Unnamed sources are part of the news business. Without unnamed sources there would have been no Watergate, no Iran-Contra scandal, and no knowledge of Renee Zellweger’s marriage or Britney’s baby.
And without unnamed sources there would not have been the recent Newsweek story about U.S. soldiers desecrating copies of the Quran at Guantanamo Bay. There also may not have been at least 14 people dead in Afghanistan because of anti-American protests fueled in part by the article.
Certainly Newsweek can’t be blamed for how people may react to a story. I went into a deep depression once when the magazine gave a “down” arrow to The Wiggles, but I blamed Captain Feathersword for that one.
In the Guantanamo case, however, Newsweek is at least somewhat at fault. Why? Because the story, it turns out, was wrong. Or as some might say, “not entirely correct.”
Newsweek apologized for the story, which among other things claimed that military personnel had flushed a Quran down a toilet (funny, that’s usually where I read my Newsweek). But Mark Whitaker, Newsweek’s editor, stopped short of saying the magazine did anything wrong and defended the use of unnamed sources.
“Everybody did what they were supposed to do,” Whitaker said. “We were dealing with a
credible source….We approached officials for comment….We fully disclosed the whole chain of events so the public could reach its own conclusions,” he said. “I don’t see what we did professionally wrong in this case.”
What Newsweek did “wrong” is what too many journalists do, and that’s give protection to sources not because the sources are courageous, but because they are cowards. Going “off the record” allows sources to tell more than they may really know, and frees them from any consequences afterward. I agree with Dan Gillmor that using unnamed sources is a “shoddy practice” and should “generally stop.”
A quick mea culpa – I used unnamed sources when I was a reporter. I covered politics in California and Missouri, and there were times when allowing sources to go “off the record” was the only way I could have a fighting chance of beating the competition. But I often agonized over those decisions, and never slept very well when those stories hit the streets. The source had protection, but my name was the one in print.
Newsweek has opted for apologies over accuracy. The magazine can retract all it wants, but it doesn’t matter now. Retractions and half-hearted “my bads” are not going to make anyone in the Arab world believe the original story wasn’t the true version.

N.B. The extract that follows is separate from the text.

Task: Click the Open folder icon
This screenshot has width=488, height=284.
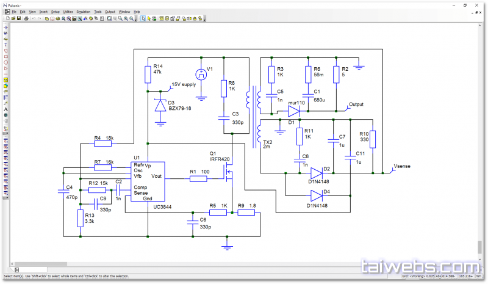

It’s interesting how just a matter of months ago some in the “mainstream media” were belittling citizen journalist bloggers for spreading rumors and not “fact checking” like “real” journalists. Some of those accusations may have been valid, but as far as I know, no one has been killed because of something written on a blog post. The “mainstream media” still has far greater power and influence – let’s hope they use it more wisely.